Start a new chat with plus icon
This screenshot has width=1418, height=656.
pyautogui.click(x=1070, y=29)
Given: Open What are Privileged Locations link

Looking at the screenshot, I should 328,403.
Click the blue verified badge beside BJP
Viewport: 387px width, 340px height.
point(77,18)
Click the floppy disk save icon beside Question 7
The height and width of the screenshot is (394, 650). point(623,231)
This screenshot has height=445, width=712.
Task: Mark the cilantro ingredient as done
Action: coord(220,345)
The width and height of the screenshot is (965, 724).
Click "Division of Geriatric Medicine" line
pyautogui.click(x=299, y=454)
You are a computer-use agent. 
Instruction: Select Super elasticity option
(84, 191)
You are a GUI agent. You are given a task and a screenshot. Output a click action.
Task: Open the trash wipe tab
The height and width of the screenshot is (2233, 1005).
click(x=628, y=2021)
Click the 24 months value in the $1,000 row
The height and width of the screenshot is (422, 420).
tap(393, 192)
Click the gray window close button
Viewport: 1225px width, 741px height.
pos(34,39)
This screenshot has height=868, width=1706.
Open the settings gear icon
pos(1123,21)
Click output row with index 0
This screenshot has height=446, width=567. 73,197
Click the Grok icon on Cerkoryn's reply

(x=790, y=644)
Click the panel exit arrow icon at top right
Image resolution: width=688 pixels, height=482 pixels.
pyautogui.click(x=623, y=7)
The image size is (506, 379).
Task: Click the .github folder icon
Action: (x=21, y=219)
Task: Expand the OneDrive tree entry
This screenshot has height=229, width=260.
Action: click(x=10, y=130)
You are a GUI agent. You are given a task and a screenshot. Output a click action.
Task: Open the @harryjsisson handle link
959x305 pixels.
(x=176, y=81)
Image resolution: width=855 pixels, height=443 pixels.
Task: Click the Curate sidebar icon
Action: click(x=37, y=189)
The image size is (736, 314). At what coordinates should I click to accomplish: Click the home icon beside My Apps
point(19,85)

★ ★ ★ ★

» AIM OF THE TASK
Starting at the first line of the records, print each line exactly, stopping after the line that contains "Click the panel exit arrow icon at top right".

» TASK RESULT
Start a new chat with plus icon
This screenshot has width=1418, height=656.
pyautogui.click(x=1070, y=29)
Given: Open What are Privileged Locations link

Looking at the screenshot, I should 328,403.
Click the blue verified badge beside BJP
Viewport: 387px width, 340px height.
point(77,18)
Click the floppy disk save icon beside Question 7
The height and width of the screenshot is (394, 650). point(623,231)
This screenshot has height=445, width=712.
Task: Mark the cilantro ingredient as done
Action: coord(220,345)
The width and height of the screenshot is (965, 724).
Click "Division of Geriatric Medicine" line
pyautogui.click(x=299, y=454)
You are a computer-use agent. 
Instruction: Select Super elasticity option
(84, 191)
You are a GUI agent. You are given a task and a screenshot. Output a click action.
Task: Open the trash wipe tab
The height and width of the screenshot is (2233, 1005).
click(x=628, y=2021)
Click the 24 months value in the $1,000 row
The height and width of the screenshot is (422, 420).
tap(393, 192)
Click the gray window close button
Viewport: 1225px width, 741px height.
pos(34,39)
This screenshot has height=868, width=1706.
Open the settings gear icon
pos(1123,21)
Click output row with index 0
This screenshot has height=446, width=567. 73,197
Click the Grok icon on Cerkoryn's reply

(x=790, y=644)
Click the panel exit arrow icon at top right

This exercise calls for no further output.